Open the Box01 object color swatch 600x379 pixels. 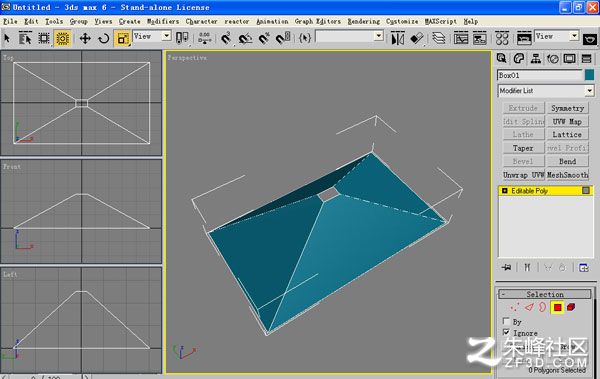(x=589, y=75)
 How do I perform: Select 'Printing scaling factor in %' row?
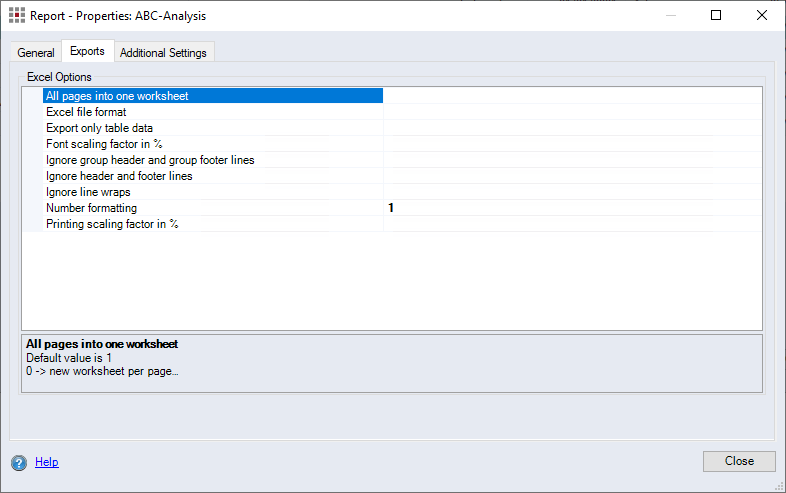click(112, 224)
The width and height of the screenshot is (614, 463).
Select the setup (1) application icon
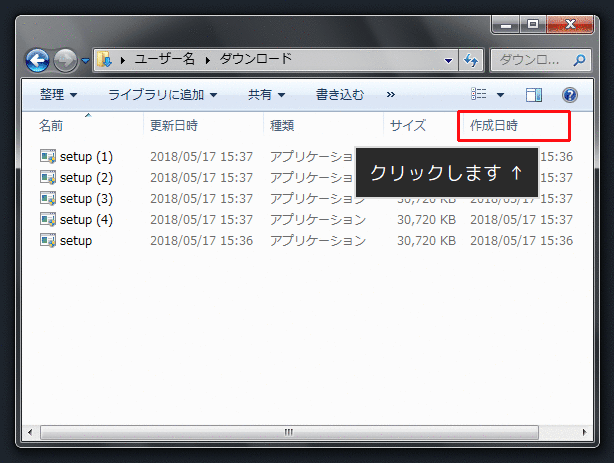pos(47,157)
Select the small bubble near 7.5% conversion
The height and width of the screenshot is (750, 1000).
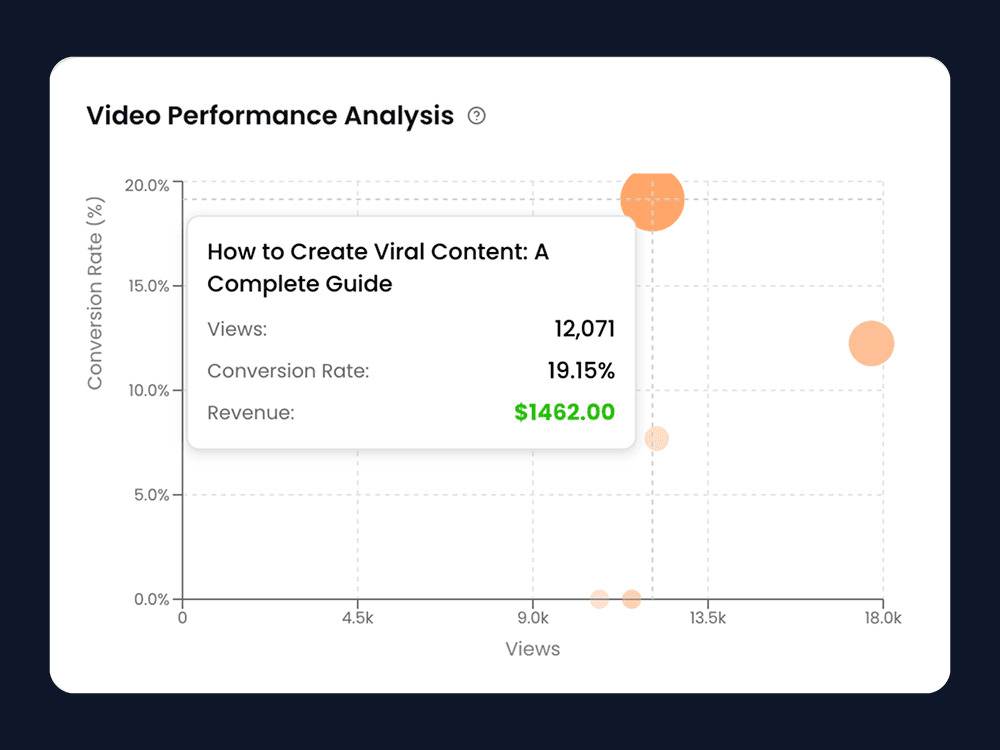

**EXERCISE DIRECTIONS**
Find every line in the data above that contains the word "screenshot" and copy each of those lines in full. Case matters, so count only matches with the same capitalization.

**SOLVED EXERCISE**
The width and height of the screenshot is (614, 463).
The height and width of the screenshot is (750, 1000).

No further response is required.